Não acreditam em nada que não seja sua cultura. O modo como são cultivadas, suas sementes caídas pelo chão, o modo puro de ser de cada uma lhes é o símbolo da perfeição. Querem se expandir pelo Oriente, levar para lá sua sabedoria e retirar das plantas mais pobres seus conhecimentos inúteis.
Só o que é araucária é útil.

V

Caminho pela miséria da civilização. Roupas em trapos, traços perdidos em folhas de papel, palavras soltas ao ar ? uivos, talvez nem isso, uivos pedindo salvação ? tudo isso fede a apodrecimento vital. Nossa maior doença é estarmos mortos.
Pelo contrário, a árvore demonstra vitalidade e persistência: ela luta contra o vento, contra o solo, contra o cimento. Olho para a rua com meus óculos infravermelhos e enxergo o sangue das pessoas, seus sofrimentos, suas doenças, suas desgraças. Tudo isso é vida ? e, ao que parece ? tudo isso a nós é considerado negativo e praticamente letal.
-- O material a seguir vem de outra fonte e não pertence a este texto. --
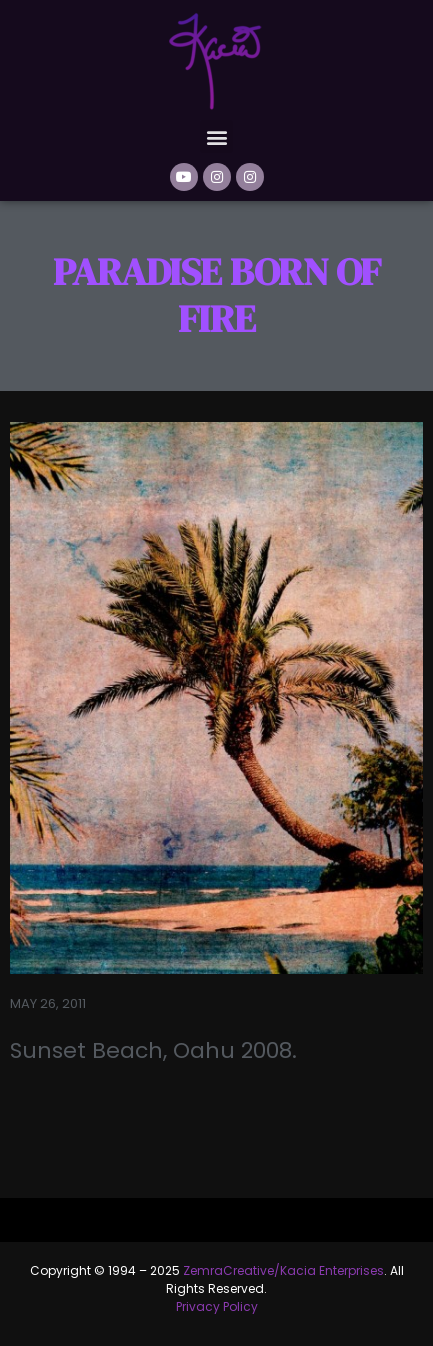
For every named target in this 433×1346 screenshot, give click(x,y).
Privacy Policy (217, 1306)
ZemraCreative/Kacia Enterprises (283, 1270)
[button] (216, 136)
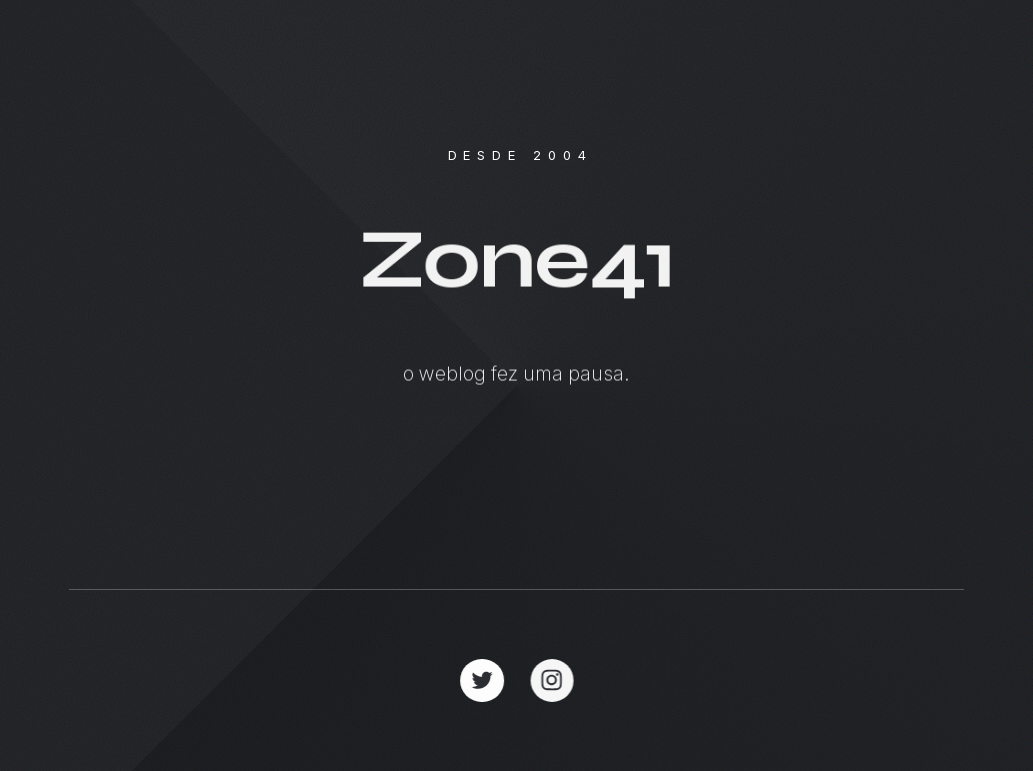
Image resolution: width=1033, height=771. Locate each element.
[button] (482, 680)
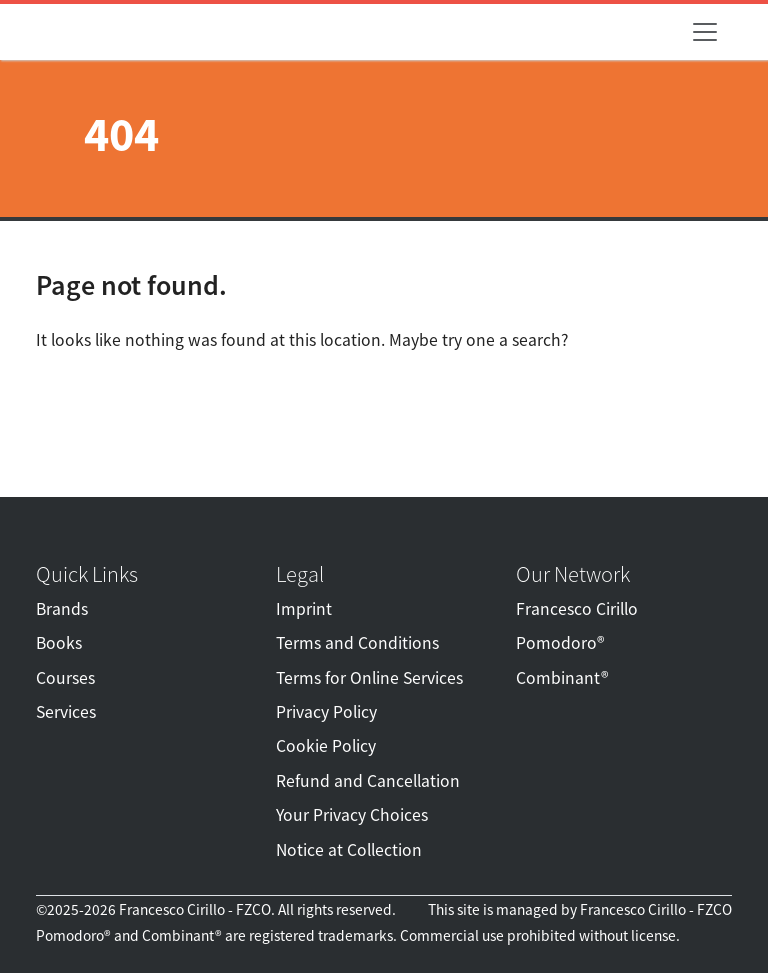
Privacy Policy (326, 712)
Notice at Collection (349, 850)
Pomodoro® (560, 643)
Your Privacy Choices (352, 815)
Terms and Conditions (357, 643)
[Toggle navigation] (705, 32)
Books (59, 643)
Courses (65, 678)
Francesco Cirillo (577, 609)
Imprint (304, 609)
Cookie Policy (326, 746)
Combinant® (562, 678)
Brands (62, 609)
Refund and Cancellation (368, 781)
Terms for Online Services (369, 678)
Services (66, 712)
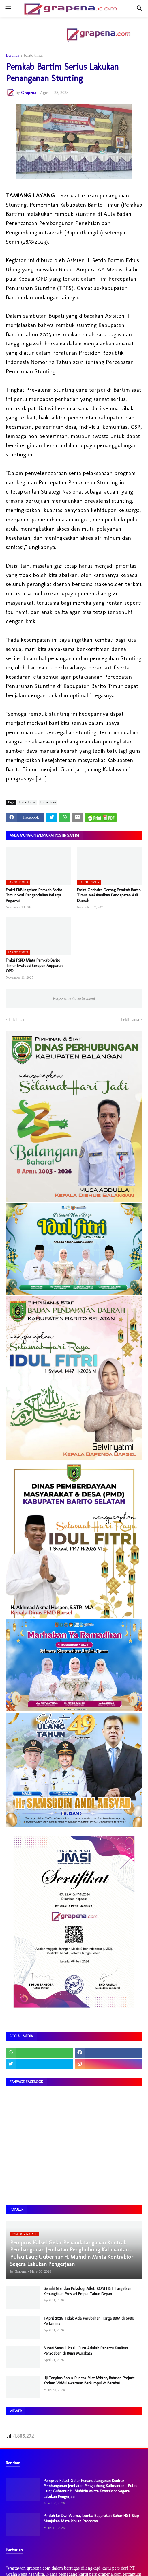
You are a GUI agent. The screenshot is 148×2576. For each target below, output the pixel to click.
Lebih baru (18, 1019)
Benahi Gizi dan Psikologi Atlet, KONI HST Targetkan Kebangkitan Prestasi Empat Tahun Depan (87, 2291)
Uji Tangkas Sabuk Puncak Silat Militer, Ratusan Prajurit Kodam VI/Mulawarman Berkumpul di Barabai (89, 2381)
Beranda (12, 56)
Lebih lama (130, 1019)
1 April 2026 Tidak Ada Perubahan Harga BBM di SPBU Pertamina (89, 2321)
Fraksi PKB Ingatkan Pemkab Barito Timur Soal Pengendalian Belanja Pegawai (34, 895)
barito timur (33, 56)
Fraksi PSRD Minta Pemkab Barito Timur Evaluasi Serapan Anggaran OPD (34, 965)
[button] (8, 9)
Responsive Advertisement (74, 998)
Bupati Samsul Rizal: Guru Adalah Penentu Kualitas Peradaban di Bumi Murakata (86, 2351)
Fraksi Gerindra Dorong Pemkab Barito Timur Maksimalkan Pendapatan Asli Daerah (108, 895)
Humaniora (48, 802)
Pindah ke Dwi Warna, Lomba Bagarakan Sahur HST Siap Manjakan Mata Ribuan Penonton (91, 2518)
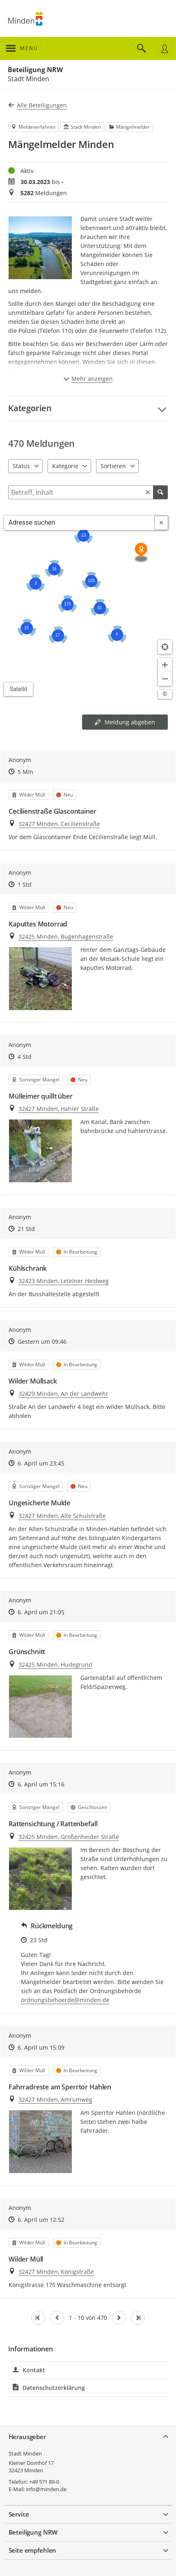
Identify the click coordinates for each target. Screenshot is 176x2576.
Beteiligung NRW (35, 69)
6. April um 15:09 (41, 2047)
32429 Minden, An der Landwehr (63, 1393)
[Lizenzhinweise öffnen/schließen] (165, 694)
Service (19, 2514)
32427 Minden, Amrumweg (55, 2099)
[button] (88, 408)
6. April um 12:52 (41, 2219)
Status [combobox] (21, 466)
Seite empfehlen (33, 2550)
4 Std (25, 1056)
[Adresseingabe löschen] (161, 523)
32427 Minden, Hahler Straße (58, 1109)
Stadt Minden (25, 2453)
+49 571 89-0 (44, 2481)
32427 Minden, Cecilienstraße (59, 824)
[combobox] (79, 523)
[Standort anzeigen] (165, 647)
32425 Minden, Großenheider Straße (68, 1837)
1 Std (25, 884)
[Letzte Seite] (138, 2318)
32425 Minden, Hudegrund (55, 1664)
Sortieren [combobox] (113, 466)
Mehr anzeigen (88, 378)
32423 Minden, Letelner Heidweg (63, 1281)
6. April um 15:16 (41, 1784)
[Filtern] (88, 492)
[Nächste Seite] (119, 2318)
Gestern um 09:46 (42, 1341)
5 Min (25, 772)
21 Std (26, 1229)
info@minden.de (46, 2489)
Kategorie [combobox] (65, 466)
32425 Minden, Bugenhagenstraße (65, 936)
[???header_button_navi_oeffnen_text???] (21, 48)
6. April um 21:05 (41, 1612)
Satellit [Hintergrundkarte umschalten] (18, 689)
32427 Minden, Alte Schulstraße (62, 1516)
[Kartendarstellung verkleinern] (165, 679)
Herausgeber (27, 2437)
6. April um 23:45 (41, 1463)
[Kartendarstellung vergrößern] (165, 665)
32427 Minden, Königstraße (56, 2272)
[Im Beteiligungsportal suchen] (141, 48)
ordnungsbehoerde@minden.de (65, 2000)
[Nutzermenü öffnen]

Nada me apavora mais do que o suicídio, por exemplo. Se, por um lado, representa o triunfo da vontade sobre a natureza, o triunfo do humano sobre o divino ? ou sobre o destino ? por outro representa a insignificância de um ser que nega o ser, que nega a vida. A noite e o dia são uma coisa só, são faces da mesma moeda ? como o veneno que é antídoto e o antídoto que é veneno. Tudo são circunstâncias. Negar o ser, entretanto, consiste em um ato de desesperada fraqueza, de renúncia, de derrota.
É o homem que sucumbe, que desiste, que admite a derrota. Aquele que é grande aceita a tragédia, o pessimismo, da mesma forma que aceita a glória e a vitória.
Mas o mundo é povoado de formigas. Formigas que caminham freqüentemente em direção ao trabalho e sucumbem a uma rainha que manda e desmanda, que goza de todas as virtudes e tem as outras como meras escravas. A modernidade se equipara, muitas vezes, à servidão, ao rebaixamento, à escravidão. Proclamamos a abolição frente aos Senhores ? mas e quanto à escravidão frente ao tesouro, o acumulado, o fortificado e petrificado pela ação do tempo, da corrupção, da usurpação e da violência ? até quando seremos formigas servas da tradição?
Vomitei as doçuras desse texto, de agora em diante não esclarecerei mais nada.